Company pensions are actually loans from the employees to the employer
It appears that many if not most people think that pensions are a benefit that employers pay to employees, when they are actually a loan from the employees to their employers, to be repaid after retirement. An example:
An employer is willing to pay an employee $40,000 a year, altogether.
The employee may for example want to set aside $10,000 a year of those $40,000 and lend them to some investment fund that will pay back the loans, with interests or profits, after retirement.
The company may then offer a deal: lend us the $10,000 a year by taking a base salary cut of 25%, and we shall pay back that loan after you retire.
Assuming that the employee works for 40 years and is expected to be retire for 20 years, that means that overall the employer will receive a loan of $400,000 over 40 years, and will pay that back $20,000 a year for 20 years.
Actually the employee will want some interest for that loan, and therefore likely they will ask for example for $500,000 back, or $25,000 a year.
That means that the employeee will have a gross income of $40,000 during their work life, of which they will be able to spend $30,000 a year, and will have a retirement income of $25,000, or 62.5% of their work income.

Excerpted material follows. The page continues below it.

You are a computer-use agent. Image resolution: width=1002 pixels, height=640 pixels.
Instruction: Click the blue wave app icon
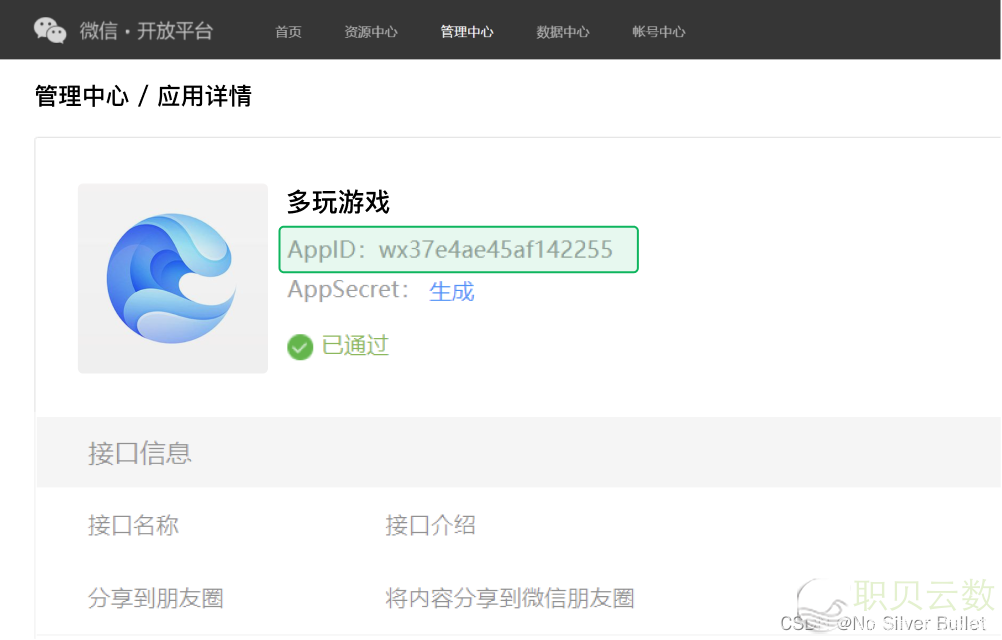click(172, 278)
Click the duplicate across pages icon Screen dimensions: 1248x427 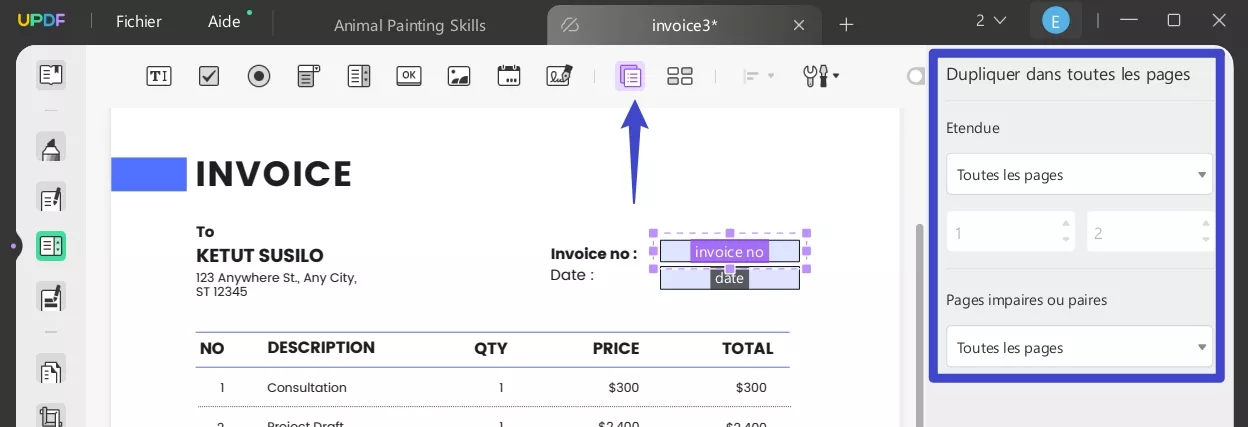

The scheme described above is in effect that of defined benefit pensions, and the $10,000 per year loaned to the employer by the employee is called the "pension contribution" (and is sometimes formally split between employer and employee, which is just an euphemism).
Employers have found advantageous to borrow from their employees because this drastically improves their cash flow until the employee retires, and they hope to fund, with the money borrowed from their employees, investments that have a return rate higher than the rate of interest they are (implicitly) paying on their borrowing from their employees.
The switch to defined contribution pensions, in which the employees lend their pension contributions not to their employers but to a third party investment account, is actually disadvantageous for the employers, however most employers have chosen to do it, for another reason: they keep the base salary of $30,000 in the example above unchanged, and then pay not $10,000 but $3,000 in the employee's investment account, that is they never pay back to the employee the other $7,000 per year they are "borrowing".
Most employees are either fooled by seeing that their base salary is unchanged, or they reckon that an effective total salary cut of $7,000 from $40,000 to $33,000 is something they cannot oppose, even if means that the pension they will receive will be not $25,000 but $7,500 a year.